• **WHAT YOU WILL DO**: Select every line in the rows below that contains the string "Task" and copy each of those lines. The match is case-sensitive.
★ ★ ★ ★ ★
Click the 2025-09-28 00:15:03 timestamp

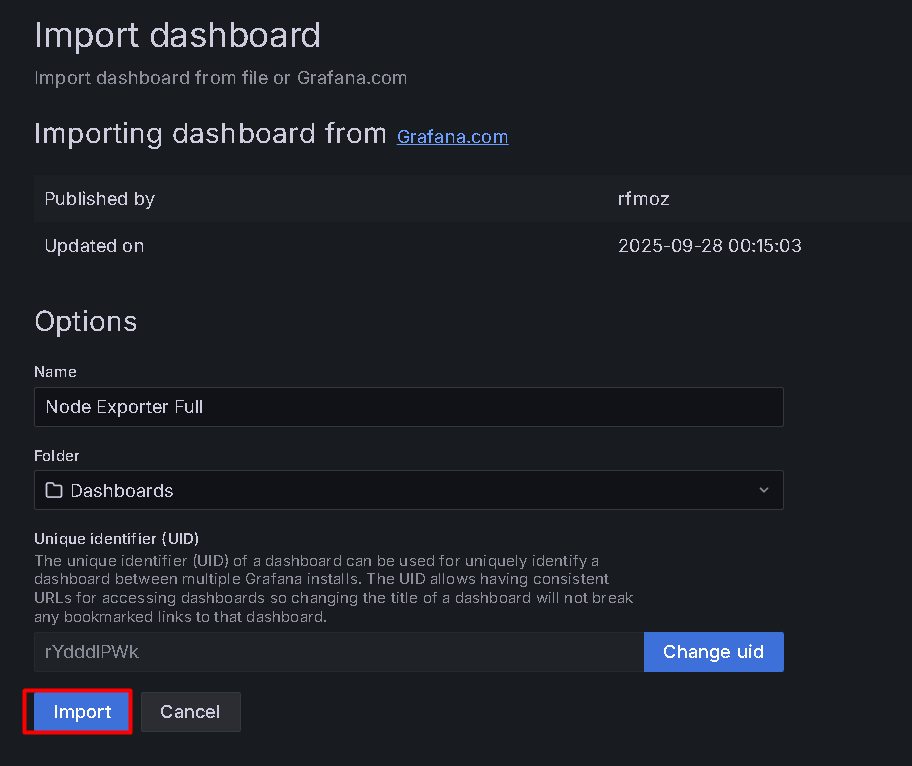[709, 246]
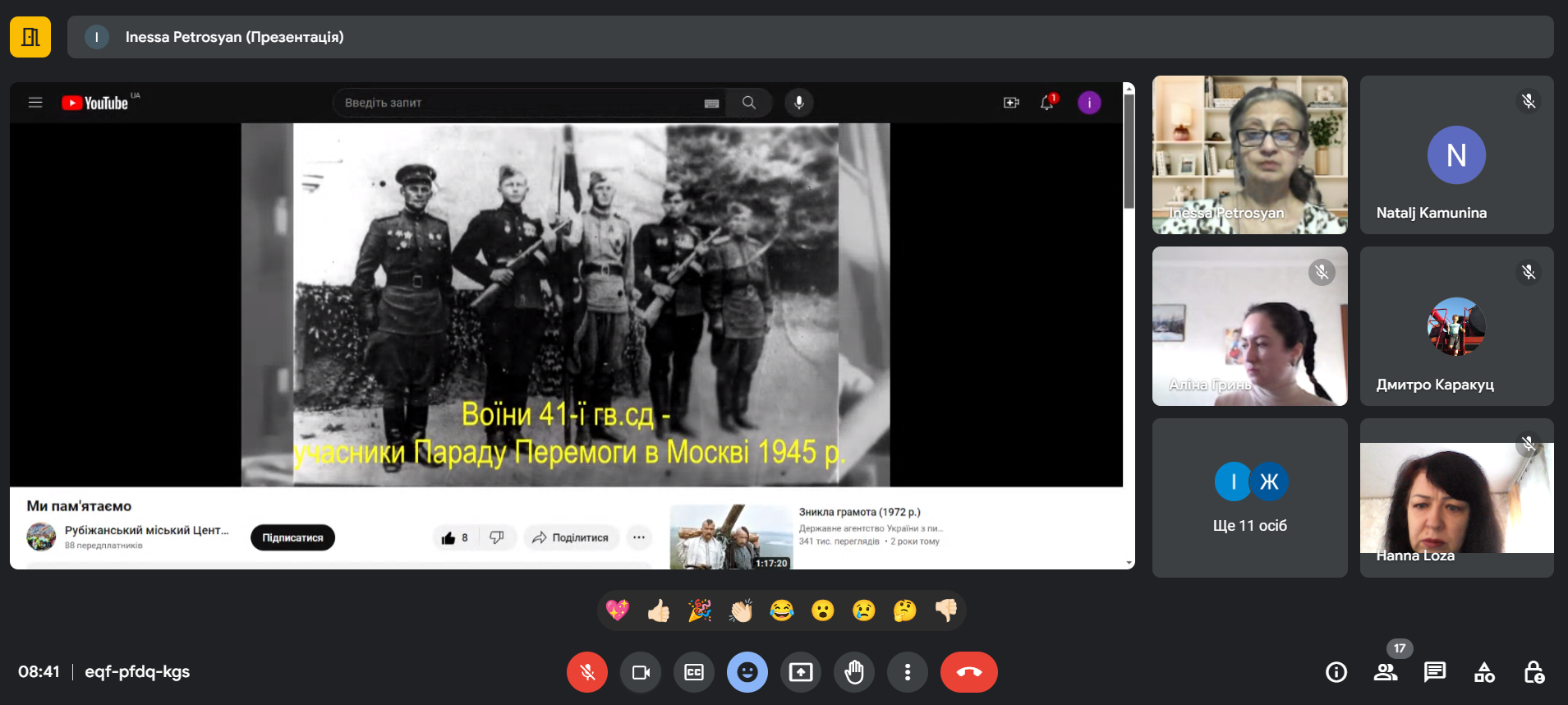Click the present screen icon
The height and width of the screenshot is (705, 1568).
801,672
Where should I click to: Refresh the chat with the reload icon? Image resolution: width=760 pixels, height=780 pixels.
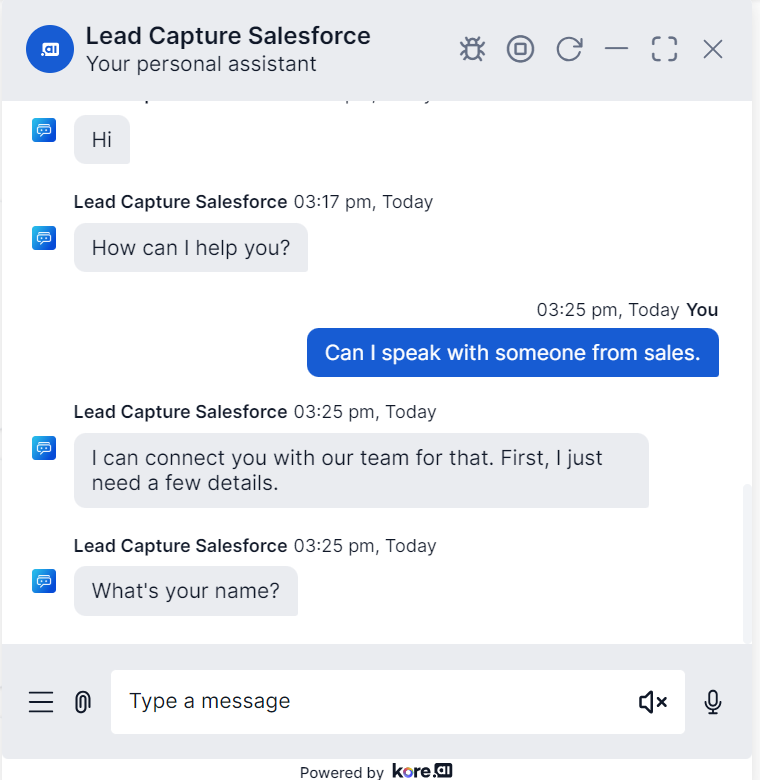(569, 49)
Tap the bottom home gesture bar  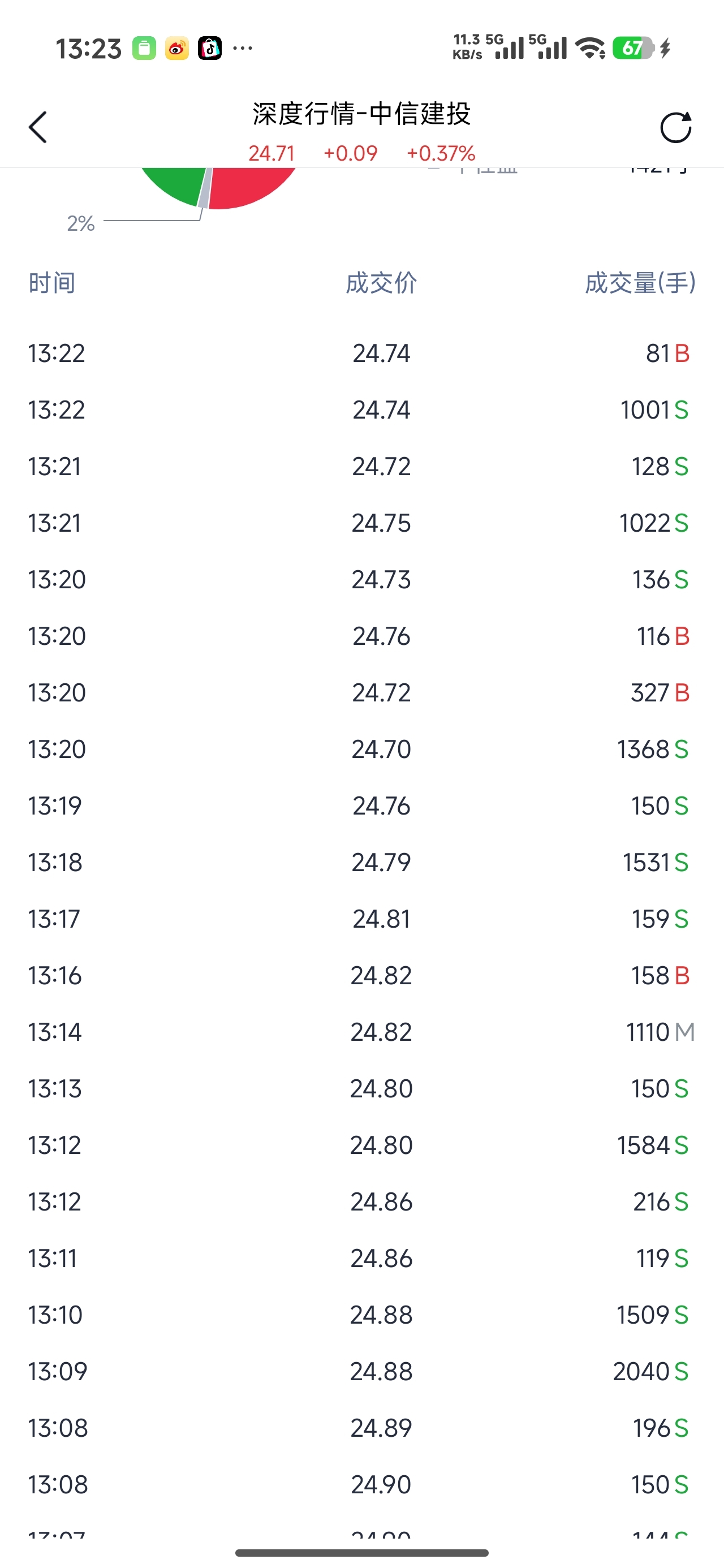[361, 1553]
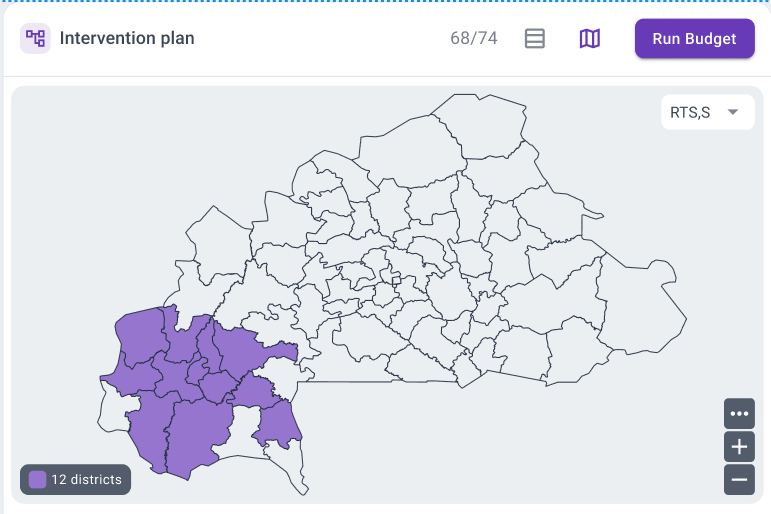The width and height of the screenshot is (771, 514).
Task: Zoom in on the map
Action: click(x=739, y=446)
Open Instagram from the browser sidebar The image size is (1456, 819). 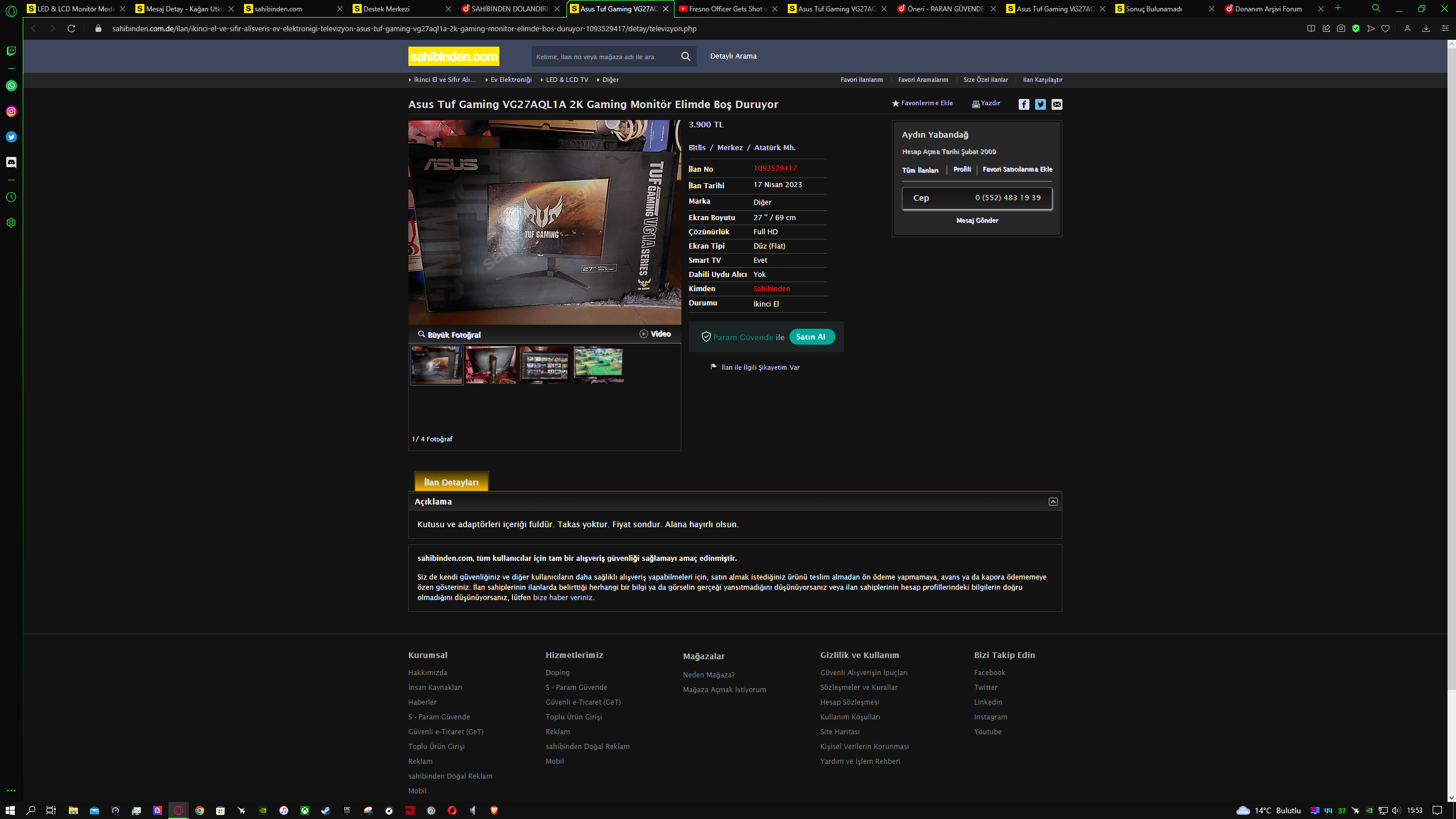11,111
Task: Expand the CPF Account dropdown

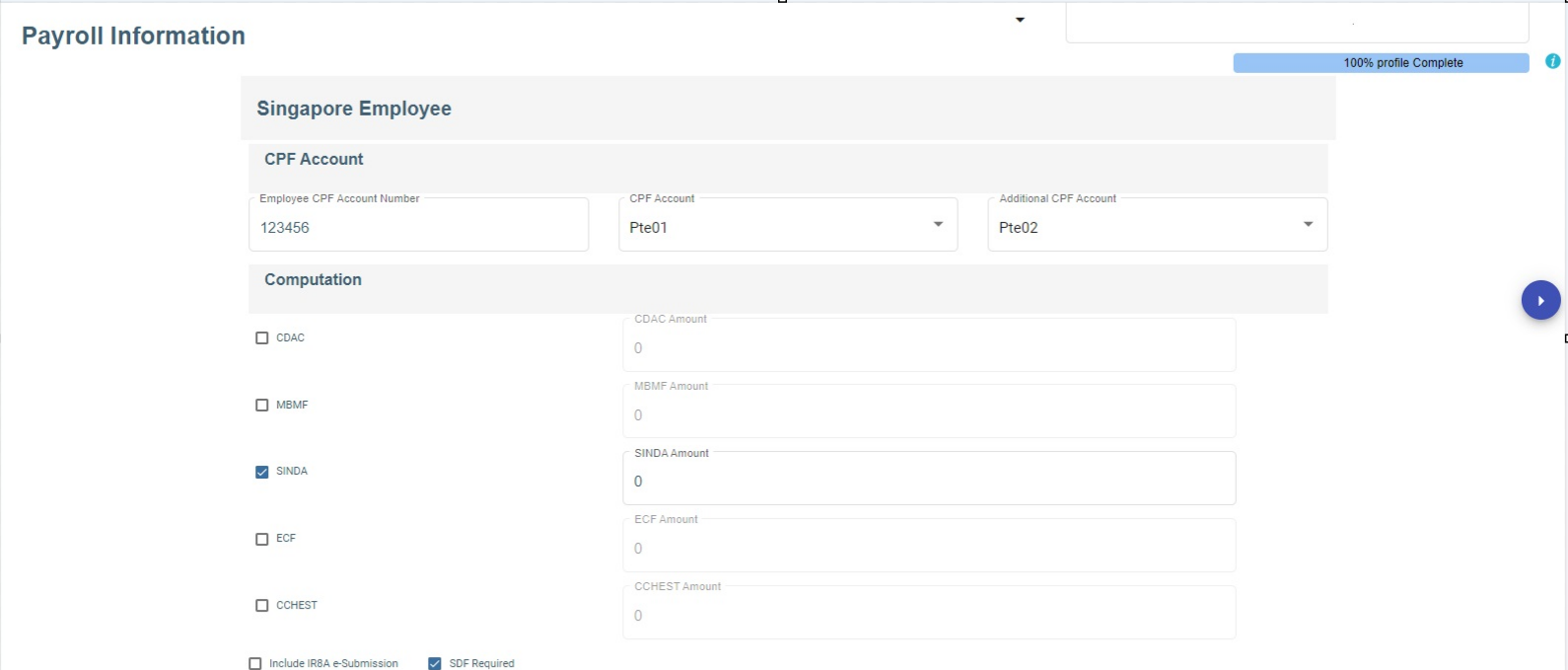Action: pyautogui.click(x=938, y=225)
★ ★ ★ ★ ★
• **EXERCISE SOLUTION**:
Task: Zoom in on the map
Task: Expand the CPF Account dropdown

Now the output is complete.